Exercise instructions: Only lines, not pictures: please repeat exactly the lines from the one with "Task: Click the Tercih label" through the end of the listing.

Exercise data:
== Segment start ==
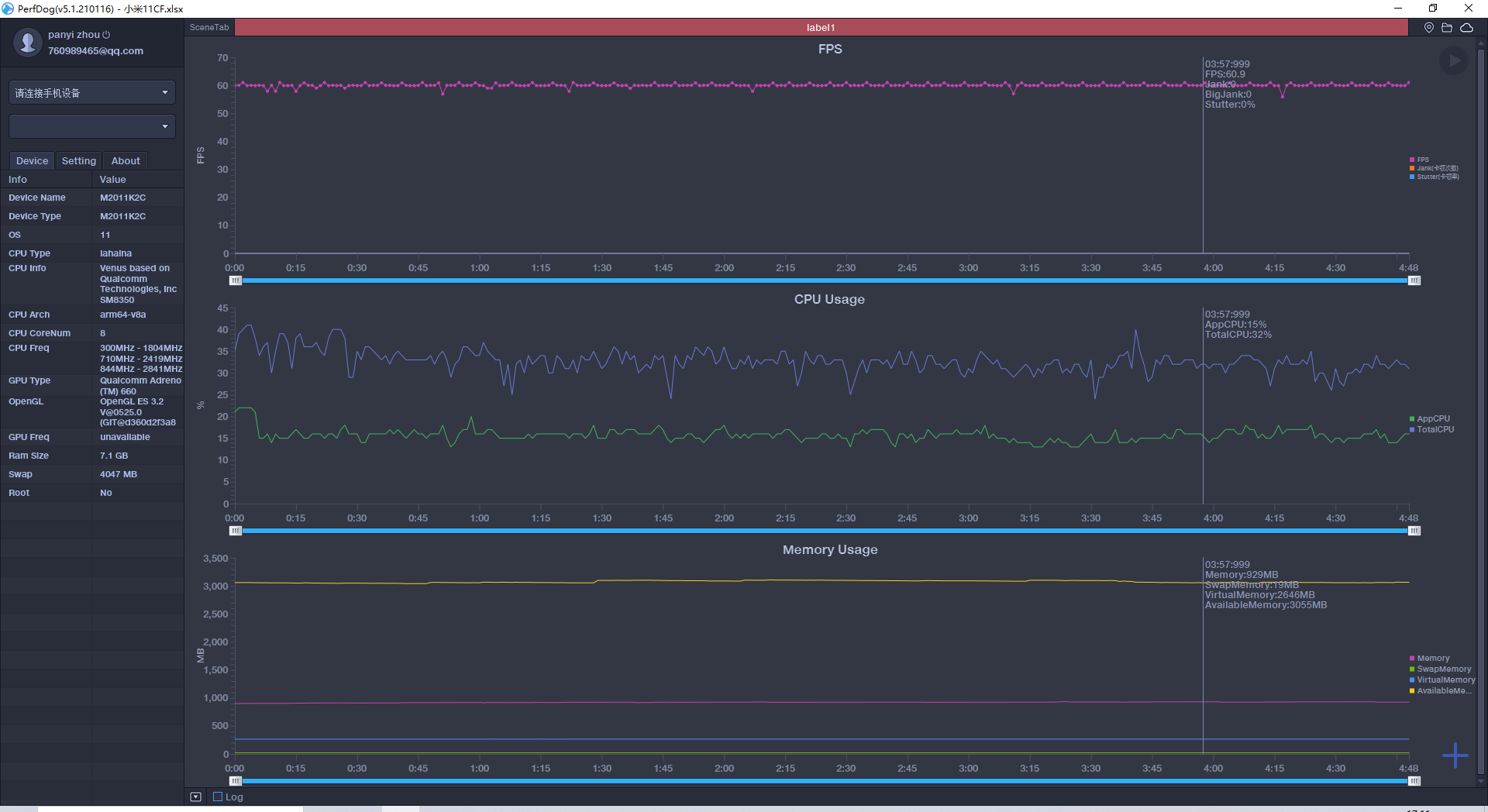Open the empty app selection dropdown
The height and width of the screenshot is (812, 1488).
point(92,126)
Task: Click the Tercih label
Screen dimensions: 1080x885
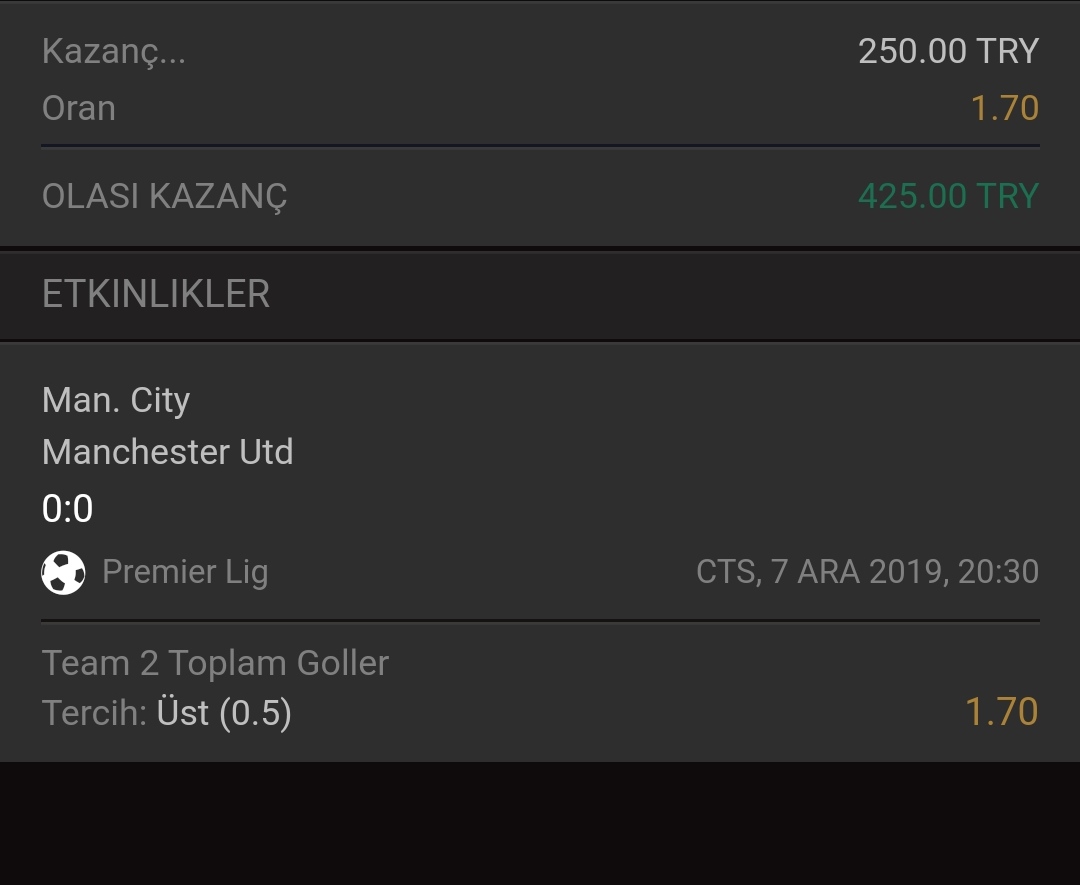Action: (94, 712)
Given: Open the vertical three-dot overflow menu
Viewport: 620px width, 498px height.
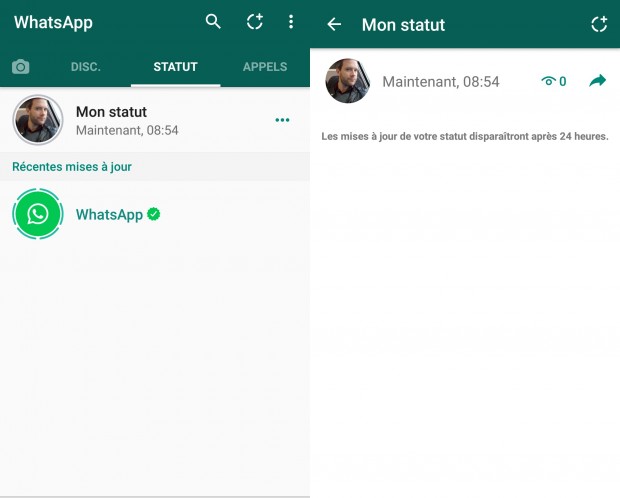Looking at the screenshot, I should 291,22.
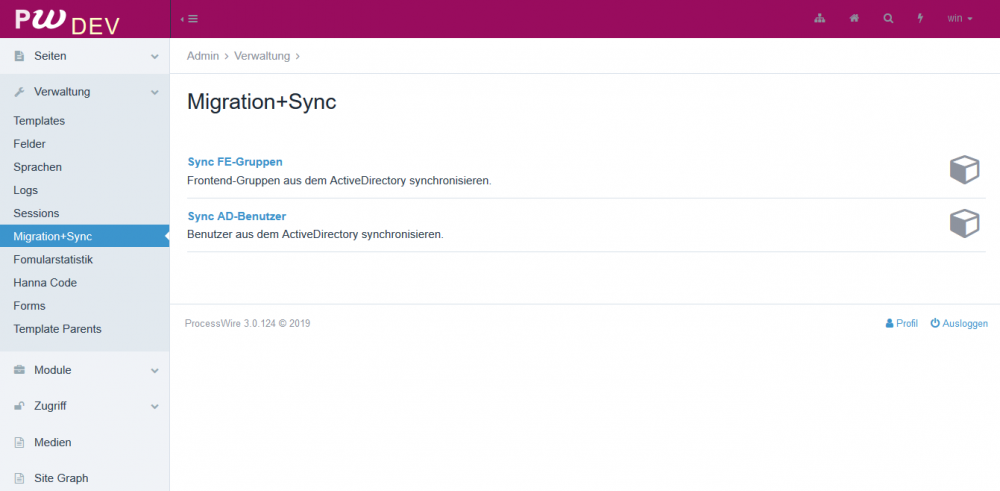This screenshot has width=1000, height=491.
Task: Open the Sync AD-Benutzer link
Action: [x=237, y=216]
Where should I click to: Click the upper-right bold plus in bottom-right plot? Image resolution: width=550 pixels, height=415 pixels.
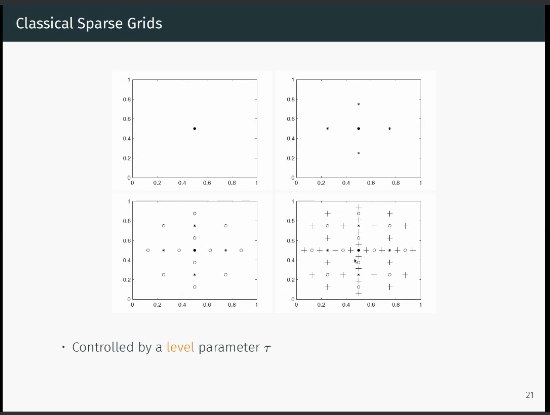(389, 213)
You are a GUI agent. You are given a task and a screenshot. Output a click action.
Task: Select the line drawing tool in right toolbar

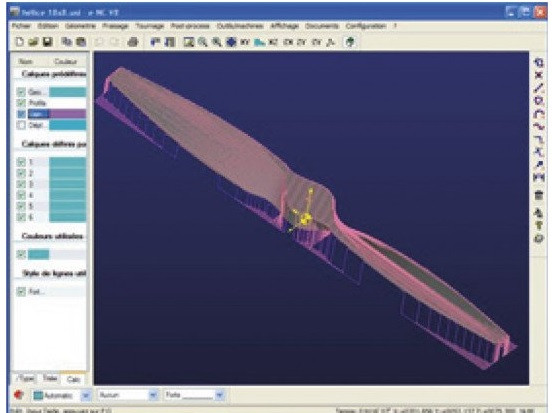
== Segment end ==
Answer section:
Task: Click the Tercih label
Screen dimensions: 1080x885
Action: (94, 712)
Given: Open the vertical three-dot overflow menu
Viewport: 620px width, 498px height.
Looking at the screenshot, I should 291,22.
This screenshot has width=1000, height=491.
Task: Open the Sync AD-Benutzer link
Action: [x=237, y=216]
Where should I click to: Click the upper-right bold plus in bottom-right plot? Image resolution: width=550 pixels, height=415 pixels.
(389, 213)
You are a GUI agent. You are given a task and a screenshot. Output a click action.
Task: Select the line drawing tool in right toolbar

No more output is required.